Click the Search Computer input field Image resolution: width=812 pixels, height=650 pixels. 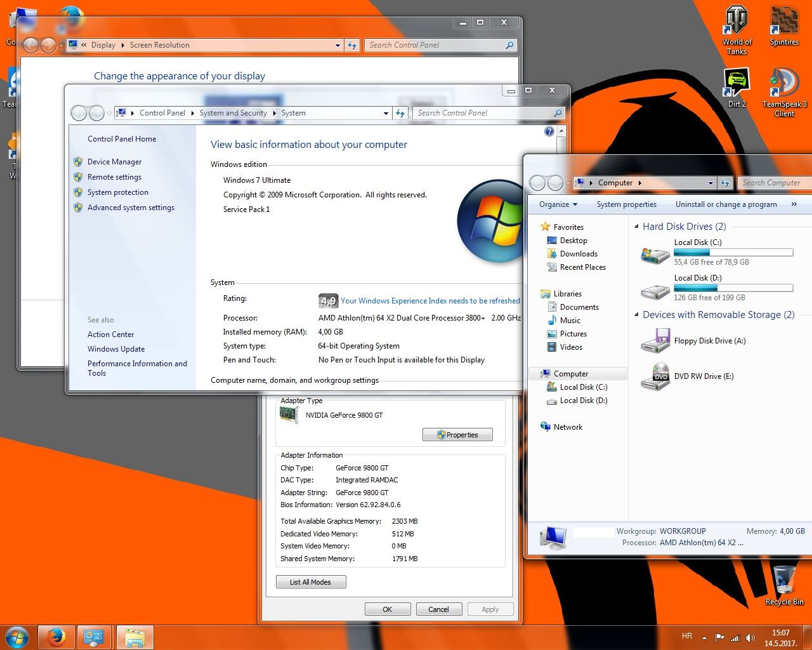click(775, 183)
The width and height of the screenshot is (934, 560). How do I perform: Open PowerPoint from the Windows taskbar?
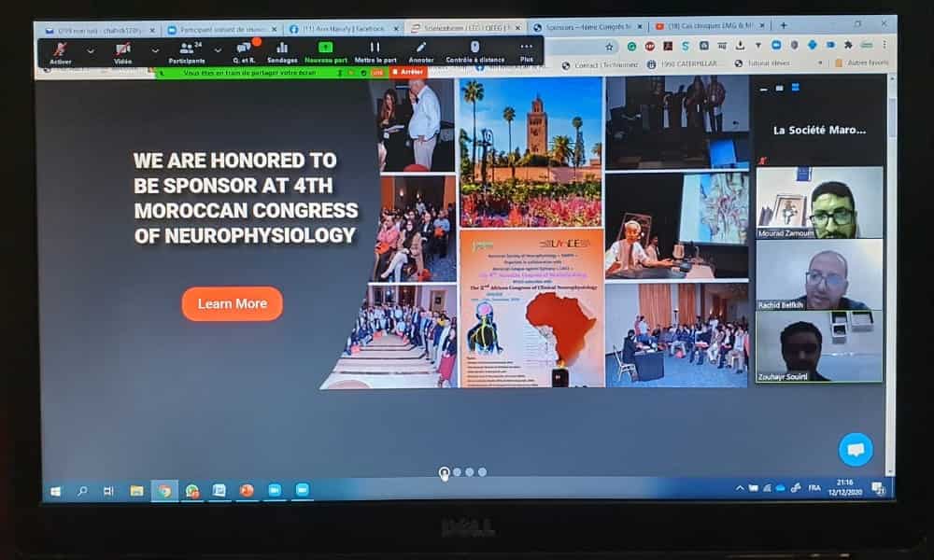pyautogui.click(x=247, y=490)
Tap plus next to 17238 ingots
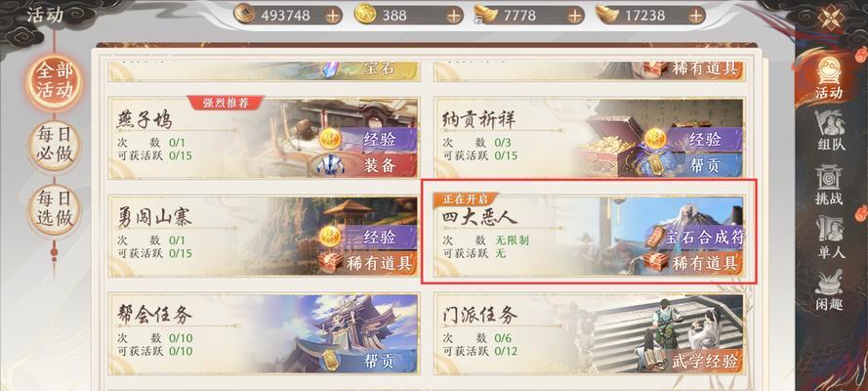 (696, 15)
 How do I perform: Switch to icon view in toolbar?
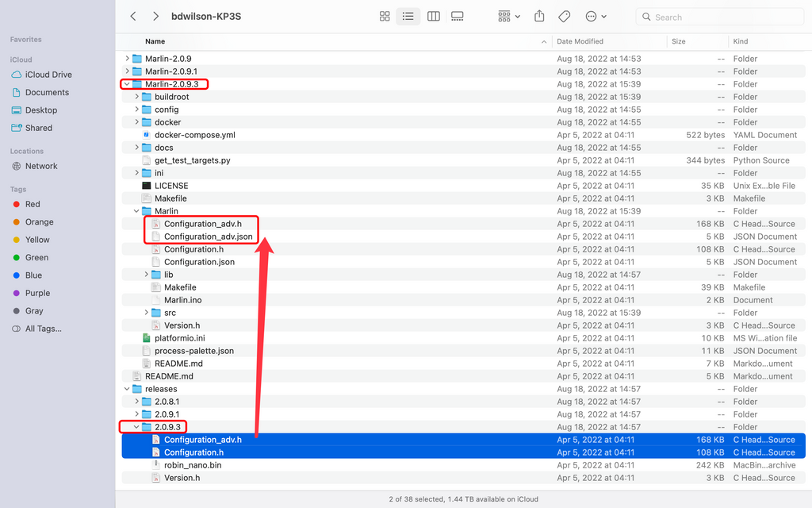pos(385,17)
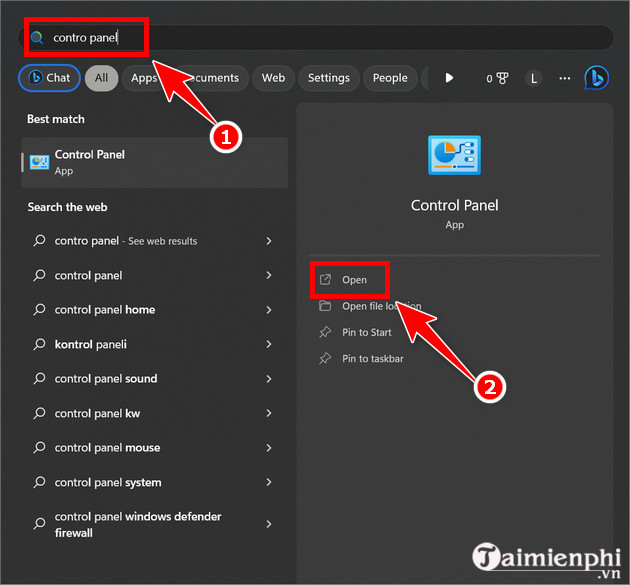Select the Settings filter tab
This screenshot has width=630, height=585.
[x=328, y=78]
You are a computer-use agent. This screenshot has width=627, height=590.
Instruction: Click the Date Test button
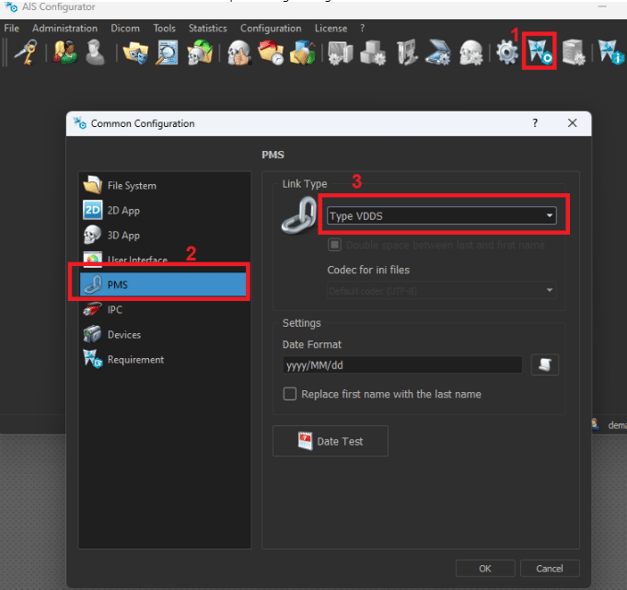click(330, 441)
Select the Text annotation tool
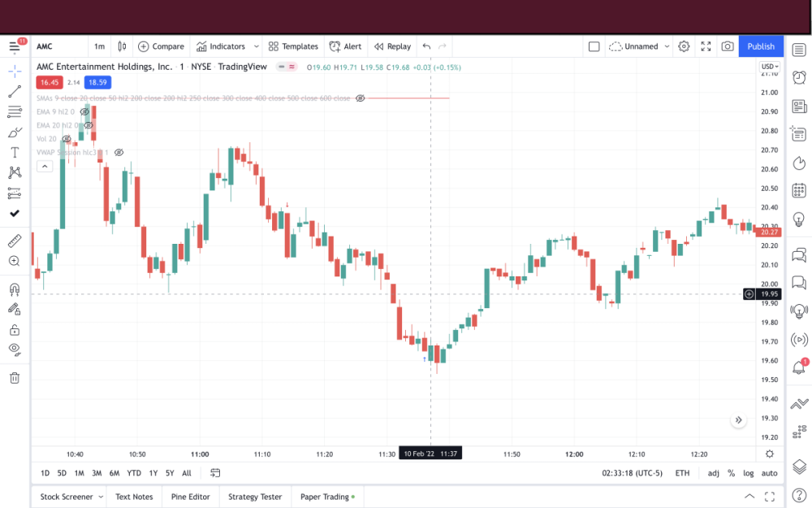 pyautogui.click(x=14, y=152)
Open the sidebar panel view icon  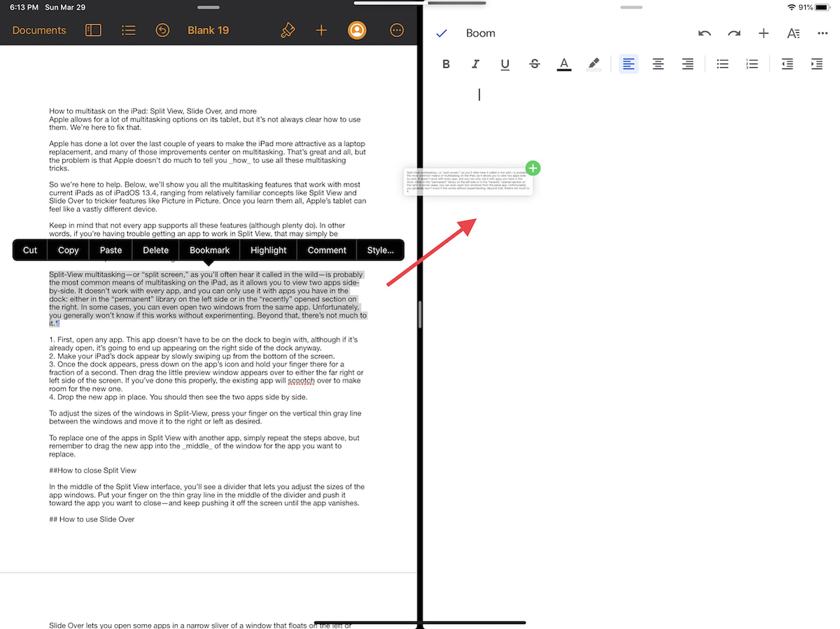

----------------

- [Directions]
In the records above, transcribe exactly the lines from the one containing "Tap plus next to 17238 ingots" through the last line, both included, and skip the pictures.

- [Answer to this task]
Tap plus next to 17238 ingots
 (696, 15)
 How do I perform: Switch to icon view in toolbar?
pos(385,17)
Select the Settings filter tab
This screenshot has width=630, height=585.
[x=328, y=78]
You are a computer-use agent. This screenshot has width=627, height=590.
Instruction: Click the Date Test button
click(330, 441)
Select the Text annotation tool
 pyautogui.click(x=14, y=152)
Open the sidebar panel view icon  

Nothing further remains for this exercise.